The derailment of this bug is caused by a requirement that has nothing to do with this bug. This bug is supposed to be about using a read-only, system-wide NSS database, however the blocking issue has to do with the fact that somewhere along the line, the decision was to ALSO remove the separate per-user NSS databases used by, e.g. firefox and thunderbird (which are currently stored in profile directory) and instead making a single per-user read-write database stored at, e.g. ~/.pki/nssdb And while I understand that this is also a desirable outcome, does it have anything to do with allowing site-wide use of TB without having users be forced to hand-configure their TB before accessing corporate mail servers protected with internal CA, which is the essence of THIS bug report? It doesn't seem the two are actually related... Any chance that progress could be made on this?

(Stored items)

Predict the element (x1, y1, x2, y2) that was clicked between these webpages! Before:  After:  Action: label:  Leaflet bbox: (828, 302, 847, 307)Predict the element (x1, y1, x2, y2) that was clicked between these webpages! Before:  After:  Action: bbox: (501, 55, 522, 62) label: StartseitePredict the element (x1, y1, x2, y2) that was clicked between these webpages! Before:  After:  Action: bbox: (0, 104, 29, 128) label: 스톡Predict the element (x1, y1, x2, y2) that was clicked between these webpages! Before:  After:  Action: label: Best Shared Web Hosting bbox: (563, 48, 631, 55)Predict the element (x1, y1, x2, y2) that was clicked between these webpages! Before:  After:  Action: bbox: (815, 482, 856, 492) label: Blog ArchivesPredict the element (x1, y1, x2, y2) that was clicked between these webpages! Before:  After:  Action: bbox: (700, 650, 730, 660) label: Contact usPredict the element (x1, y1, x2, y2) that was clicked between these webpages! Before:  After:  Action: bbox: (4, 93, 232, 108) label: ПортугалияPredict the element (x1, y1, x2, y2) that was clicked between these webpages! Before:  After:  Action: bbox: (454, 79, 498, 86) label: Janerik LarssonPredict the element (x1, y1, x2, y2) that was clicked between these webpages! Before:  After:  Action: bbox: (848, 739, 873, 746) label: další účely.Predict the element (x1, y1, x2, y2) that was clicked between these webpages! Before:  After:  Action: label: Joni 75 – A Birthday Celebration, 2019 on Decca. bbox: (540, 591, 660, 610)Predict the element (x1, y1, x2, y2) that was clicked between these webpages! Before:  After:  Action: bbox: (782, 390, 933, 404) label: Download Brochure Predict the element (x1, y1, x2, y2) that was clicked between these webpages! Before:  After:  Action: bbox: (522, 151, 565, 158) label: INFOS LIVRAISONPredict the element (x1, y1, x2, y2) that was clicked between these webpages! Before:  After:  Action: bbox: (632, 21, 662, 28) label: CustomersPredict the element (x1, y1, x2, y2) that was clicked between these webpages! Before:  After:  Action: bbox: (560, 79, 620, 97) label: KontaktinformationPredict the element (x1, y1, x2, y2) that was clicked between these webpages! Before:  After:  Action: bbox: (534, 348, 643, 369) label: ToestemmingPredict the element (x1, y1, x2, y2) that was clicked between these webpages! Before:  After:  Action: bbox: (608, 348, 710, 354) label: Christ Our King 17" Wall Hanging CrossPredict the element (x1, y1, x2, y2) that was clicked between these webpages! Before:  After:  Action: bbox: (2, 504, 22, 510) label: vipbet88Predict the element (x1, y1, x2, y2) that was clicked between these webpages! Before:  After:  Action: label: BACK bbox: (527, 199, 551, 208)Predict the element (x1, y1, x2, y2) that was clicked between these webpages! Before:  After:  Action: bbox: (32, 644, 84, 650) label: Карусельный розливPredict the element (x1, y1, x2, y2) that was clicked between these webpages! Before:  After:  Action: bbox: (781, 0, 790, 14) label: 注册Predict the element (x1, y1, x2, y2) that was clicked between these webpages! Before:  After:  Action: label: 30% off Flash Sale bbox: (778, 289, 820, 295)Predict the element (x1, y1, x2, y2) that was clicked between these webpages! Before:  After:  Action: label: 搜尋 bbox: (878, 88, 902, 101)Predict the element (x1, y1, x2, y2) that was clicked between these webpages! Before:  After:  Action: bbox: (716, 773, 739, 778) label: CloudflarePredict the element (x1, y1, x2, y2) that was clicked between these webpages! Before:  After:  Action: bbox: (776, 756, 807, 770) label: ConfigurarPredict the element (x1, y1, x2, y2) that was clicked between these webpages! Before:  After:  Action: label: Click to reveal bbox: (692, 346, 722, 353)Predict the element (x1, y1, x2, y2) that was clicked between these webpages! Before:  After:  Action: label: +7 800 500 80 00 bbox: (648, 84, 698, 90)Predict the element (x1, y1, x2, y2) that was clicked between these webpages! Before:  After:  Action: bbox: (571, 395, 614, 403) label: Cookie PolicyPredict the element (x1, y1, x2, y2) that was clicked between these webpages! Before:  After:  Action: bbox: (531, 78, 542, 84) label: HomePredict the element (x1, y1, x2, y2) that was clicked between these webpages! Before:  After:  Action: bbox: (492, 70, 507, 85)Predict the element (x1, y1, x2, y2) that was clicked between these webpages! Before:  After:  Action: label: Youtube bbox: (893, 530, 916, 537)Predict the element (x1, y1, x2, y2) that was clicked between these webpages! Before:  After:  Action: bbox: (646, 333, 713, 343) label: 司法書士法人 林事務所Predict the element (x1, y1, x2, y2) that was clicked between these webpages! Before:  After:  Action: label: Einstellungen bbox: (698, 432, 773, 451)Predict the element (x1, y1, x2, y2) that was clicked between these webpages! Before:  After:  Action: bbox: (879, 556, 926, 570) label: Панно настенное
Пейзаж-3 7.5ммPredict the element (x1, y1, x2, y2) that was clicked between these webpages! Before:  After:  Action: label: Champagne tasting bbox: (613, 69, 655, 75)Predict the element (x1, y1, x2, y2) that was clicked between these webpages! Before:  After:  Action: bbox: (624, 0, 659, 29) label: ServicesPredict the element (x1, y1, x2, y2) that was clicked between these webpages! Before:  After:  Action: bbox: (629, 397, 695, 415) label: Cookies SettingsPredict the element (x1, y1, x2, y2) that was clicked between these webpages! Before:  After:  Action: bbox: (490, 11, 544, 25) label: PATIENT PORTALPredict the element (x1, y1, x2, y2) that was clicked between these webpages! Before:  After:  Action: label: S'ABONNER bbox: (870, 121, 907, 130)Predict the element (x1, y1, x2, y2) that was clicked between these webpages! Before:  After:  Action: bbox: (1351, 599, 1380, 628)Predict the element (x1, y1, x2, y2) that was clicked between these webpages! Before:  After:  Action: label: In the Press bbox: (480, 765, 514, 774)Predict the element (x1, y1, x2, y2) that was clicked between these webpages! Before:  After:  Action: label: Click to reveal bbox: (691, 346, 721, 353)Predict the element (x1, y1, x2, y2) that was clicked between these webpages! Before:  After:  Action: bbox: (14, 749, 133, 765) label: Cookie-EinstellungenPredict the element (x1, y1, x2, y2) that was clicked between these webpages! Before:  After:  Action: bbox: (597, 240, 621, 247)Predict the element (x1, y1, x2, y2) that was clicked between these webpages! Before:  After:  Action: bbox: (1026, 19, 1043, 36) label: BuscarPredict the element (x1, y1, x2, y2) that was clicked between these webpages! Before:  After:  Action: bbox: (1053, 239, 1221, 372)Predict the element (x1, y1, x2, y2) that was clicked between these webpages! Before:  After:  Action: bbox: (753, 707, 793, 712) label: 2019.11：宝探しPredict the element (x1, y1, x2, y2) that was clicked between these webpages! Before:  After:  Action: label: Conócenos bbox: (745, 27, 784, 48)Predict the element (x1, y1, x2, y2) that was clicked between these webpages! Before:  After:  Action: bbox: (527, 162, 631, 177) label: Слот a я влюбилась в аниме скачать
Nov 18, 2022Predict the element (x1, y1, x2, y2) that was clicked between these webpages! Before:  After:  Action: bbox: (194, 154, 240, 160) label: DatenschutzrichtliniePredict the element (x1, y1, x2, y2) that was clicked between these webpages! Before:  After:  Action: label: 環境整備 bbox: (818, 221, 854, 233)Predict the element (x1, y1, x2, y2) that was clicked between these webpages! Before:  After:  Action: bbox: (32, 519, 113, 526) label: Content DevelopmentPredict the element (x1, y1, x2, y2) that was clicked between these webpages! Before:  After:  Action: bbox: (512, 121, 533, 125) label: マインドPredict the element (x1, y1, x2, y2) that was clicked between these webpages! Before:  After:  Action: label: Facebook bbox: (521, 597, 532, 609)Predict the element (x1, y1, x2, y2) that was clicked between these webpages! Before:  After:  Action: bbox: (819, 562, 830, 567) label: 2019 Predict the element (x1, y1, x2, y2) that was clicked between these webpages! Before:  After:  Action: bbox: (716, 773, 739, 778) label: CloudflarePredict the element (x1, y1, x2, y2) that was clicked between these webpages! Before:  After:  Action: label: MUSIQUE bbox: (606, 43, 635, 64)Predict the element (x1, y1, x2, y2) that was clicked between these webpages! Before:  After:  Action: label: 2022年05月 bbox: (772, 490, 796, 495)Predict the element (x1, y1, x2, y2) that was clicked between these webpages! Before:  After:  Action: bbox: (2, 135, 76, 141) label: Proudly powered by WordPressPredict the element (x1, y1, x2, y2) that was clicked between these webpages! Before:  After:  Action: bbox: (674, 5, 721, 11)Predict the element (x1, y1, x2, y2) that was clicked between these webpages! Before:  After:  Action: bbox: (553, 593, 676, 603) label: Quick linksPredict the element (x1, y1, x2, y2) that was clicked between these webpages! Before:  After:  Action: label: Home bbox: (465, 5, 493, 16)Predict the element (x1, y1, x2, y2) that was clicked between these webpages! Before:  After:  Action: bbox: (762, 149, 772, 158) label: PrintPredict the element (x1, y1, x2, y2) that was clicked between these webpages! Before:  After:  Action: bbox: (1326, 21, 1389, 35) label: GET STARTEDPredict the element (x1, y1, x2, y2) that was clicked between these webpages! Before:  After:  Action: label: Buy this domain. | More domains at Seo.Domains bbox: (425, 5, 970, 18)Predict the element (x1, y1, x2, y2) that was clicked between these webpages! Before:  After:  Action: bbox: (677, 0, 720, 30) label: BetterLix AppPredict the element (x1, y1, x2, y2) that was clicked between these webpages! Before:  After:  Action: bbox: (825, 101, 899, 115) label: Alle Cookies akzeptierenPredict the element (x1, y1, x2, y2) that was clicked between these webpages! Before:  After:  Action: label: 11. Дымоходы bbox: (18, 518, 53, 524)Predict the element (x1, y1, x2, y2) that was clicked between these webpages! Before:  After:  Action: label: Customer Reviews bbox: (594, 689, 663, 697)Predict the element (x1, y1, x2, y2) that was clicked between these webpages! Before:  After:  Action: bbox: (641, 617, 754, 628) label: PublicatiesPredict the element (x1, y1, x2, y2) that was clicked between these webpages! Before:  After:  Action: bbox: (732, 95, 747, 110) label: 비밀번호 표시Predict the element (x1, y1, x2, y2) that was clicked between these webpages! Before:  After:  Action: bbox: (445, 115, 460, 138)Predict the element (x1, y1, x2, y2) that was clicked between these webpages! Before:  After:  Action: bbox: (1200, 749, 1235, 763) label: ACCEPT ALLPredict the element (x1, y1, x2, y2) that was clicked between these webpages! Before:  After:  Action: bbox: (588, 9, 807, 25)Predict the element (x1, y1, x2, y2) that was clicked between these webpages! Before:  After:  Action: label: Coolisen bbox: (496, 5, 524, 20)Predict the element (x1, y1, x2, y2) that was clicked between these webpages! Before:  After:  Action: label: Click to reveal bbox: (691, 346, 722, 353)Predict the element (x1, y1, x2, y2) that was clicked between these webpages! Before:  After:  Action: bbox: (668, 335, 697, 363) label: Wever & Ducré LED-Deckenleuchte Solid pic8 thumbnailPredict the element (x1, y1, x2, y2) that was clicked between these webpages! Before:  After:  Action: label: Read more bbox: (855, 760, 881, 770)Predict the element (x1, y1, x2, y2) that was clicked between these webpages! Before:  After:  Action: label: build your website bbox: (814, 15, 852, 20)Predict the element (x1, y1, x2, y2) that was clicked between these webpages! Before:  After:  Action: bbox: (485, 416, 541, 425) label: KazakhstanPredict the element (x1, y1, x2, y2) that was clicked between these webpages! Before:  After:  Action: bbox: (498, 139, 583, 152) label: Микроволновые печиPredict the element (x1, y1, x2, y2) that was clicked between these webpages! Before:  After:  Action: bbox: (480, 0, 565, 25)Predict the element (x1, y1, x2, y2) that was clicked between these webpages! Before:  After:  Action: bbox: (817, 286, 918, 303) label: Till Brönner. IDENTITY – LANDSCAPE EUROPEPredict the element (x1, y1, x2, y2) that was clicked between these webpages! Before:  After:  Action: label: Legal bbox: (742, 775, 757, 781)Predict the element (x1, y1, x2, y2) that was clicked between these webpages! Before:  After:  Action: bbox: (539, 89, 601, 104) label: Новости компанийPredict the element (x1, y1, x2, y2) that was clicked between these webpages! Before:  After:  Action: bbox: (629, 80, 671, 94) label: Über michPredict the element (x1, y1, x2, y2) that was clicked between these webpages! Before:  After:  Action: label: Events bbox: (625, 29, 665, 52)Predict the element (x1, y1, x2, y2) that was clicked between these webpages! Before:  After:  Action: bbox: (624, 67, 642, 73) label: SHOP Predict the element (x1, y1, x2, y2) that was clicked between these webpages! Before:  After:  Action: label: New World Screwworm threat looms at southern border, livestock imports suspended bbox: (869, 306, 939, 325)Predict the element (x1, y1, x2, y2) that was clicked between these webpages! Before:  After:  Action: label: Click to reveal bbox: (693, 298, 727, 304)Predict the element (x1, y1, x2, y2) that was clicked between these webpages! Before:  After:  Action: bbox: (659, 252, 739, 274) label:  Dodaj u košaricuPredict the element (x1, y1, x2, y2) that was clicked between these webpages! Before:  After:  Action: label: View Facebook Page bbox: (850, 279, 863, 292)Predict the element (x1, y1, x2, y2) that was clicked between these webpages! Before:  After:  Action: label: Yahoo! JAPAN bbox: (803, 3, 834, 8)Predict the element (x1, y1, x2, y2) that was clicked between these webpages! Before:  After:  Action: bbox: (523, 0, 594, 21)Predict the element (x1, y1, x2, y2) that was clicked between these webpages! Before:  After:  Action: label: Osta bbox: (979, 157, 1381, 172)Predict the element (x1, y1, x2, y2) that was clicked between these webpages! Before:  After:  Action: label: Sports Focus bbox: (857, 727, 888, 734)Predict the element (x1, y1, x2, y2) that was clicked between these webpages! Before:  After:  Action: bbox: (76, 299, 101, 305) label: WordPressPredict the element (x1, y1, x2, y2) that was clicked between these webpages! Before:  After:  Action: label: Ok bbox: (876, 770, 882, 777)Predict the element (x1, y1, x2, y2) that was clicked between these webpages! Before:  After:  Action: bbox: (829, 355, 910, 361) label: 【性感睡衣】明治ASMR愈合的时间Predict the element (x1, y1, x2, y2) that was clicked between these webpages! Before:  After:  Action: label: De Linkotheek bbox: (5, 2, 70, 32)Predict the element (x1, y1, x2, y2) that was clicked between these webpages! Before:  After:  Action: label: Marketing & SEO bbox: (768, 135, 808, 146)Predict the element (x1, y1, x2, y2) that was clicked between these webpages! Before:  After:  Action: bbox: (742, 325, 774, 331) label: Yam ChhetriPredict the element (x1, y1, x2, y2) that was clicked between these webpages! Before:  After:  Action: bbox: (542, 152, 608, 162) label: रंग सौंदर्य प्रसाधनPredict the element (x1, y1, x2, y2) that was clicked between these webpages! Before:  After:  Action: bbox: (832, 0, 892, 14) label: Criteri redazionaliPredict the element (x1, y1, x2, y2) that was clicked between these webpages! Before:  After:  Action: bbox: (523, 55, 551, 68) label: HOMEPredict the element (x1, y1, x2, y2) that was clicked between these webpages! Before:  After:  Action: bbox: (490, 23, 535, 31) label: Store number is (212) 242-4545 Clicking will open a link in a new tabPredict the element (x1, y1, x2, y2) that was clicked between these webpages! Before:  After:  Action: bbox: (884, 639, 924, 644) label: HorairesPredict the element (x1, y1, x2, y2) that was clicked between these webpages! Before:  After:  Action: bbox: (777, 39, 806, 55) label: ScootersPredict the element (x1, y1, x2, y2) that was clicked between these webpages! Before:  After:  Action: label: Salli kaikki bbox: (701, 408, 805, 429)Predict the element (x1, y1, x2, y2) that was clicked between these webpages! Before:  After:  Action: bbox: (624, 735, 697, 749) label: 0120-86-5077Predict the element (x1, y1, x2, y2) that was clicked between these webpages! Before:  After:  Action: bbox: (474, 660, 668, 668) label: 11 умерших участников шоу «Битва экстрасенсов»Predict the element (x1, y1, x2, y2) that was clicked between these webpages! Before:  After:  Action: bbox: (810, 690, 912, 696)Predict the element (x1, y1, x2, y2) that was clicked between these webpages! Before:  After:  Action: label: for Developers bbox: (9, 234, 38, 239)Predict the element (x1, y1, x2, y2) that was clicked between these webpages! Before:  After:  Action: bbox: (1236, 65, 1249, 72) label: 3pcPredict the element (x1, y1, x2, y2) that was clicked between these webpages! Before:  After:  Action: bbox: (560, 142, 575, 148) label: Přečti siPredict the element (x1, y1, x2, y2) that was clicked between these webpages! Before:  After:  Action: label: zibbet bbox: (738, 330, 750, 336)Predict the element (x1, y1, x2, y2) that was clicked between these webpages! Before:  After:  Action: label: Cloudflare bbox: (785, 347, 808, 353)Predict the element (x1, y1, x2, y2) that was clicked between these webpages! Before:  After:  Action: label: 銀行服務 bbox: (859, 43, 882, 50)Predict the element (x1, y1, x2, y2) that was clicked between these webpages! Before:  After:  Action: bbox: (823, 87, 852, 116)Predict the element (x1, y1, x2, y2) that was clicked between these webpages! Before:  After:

▸ **Tasks and exercises**
**a)** Check each statement against the bug comment and answer yes or no, quoting the words that decide it: (i) the comment says this bug is meant to be about a read-only, system-wide NSS database; (ii) the comment says the per-user NSS databases for Firefox and Thunderbird are currently kept at ~/.pki/nssdb; (iii) the writer says that dropping the separate per-user databases is not a desirable outcome.
**b)** Copy word for word the part of the bug comment starting with "The derailment of" and going on through "made on this?".

▸ **Results**
**a)**
(i) Yes: "This bug is supposed to be about using a read-only, system-wide NSS database"
(ii) No: "which are currently stored in profile directory"
(iii) No: "I understand that this is also a desirable outcome"

**b)**
The derailment of this bug is caused by a requirement that has nothing to do with this bug. This bug is supposed to be about using a read-only, system-wide NSS database, however the blocking issue has to do with the fact that somewhere along the line, the decision was to ALSO remove the separate per-user NSS databases used by, e.g. firefox and thunderbird (which are currently stored in profile directory) and instead making a single per-user read-write database stored at, e.g. ~/.pki/nssdb And while I understand that this is also a desirable outcome, does it have anything to do with allowing site-wide use of TB without having users be forced to hand-configure their TB before accessing corporate mail servers protected with internal CA, which is the essence of THIS bug report? It doesn't seem the two are actually related... Any chance that progress could be made on this?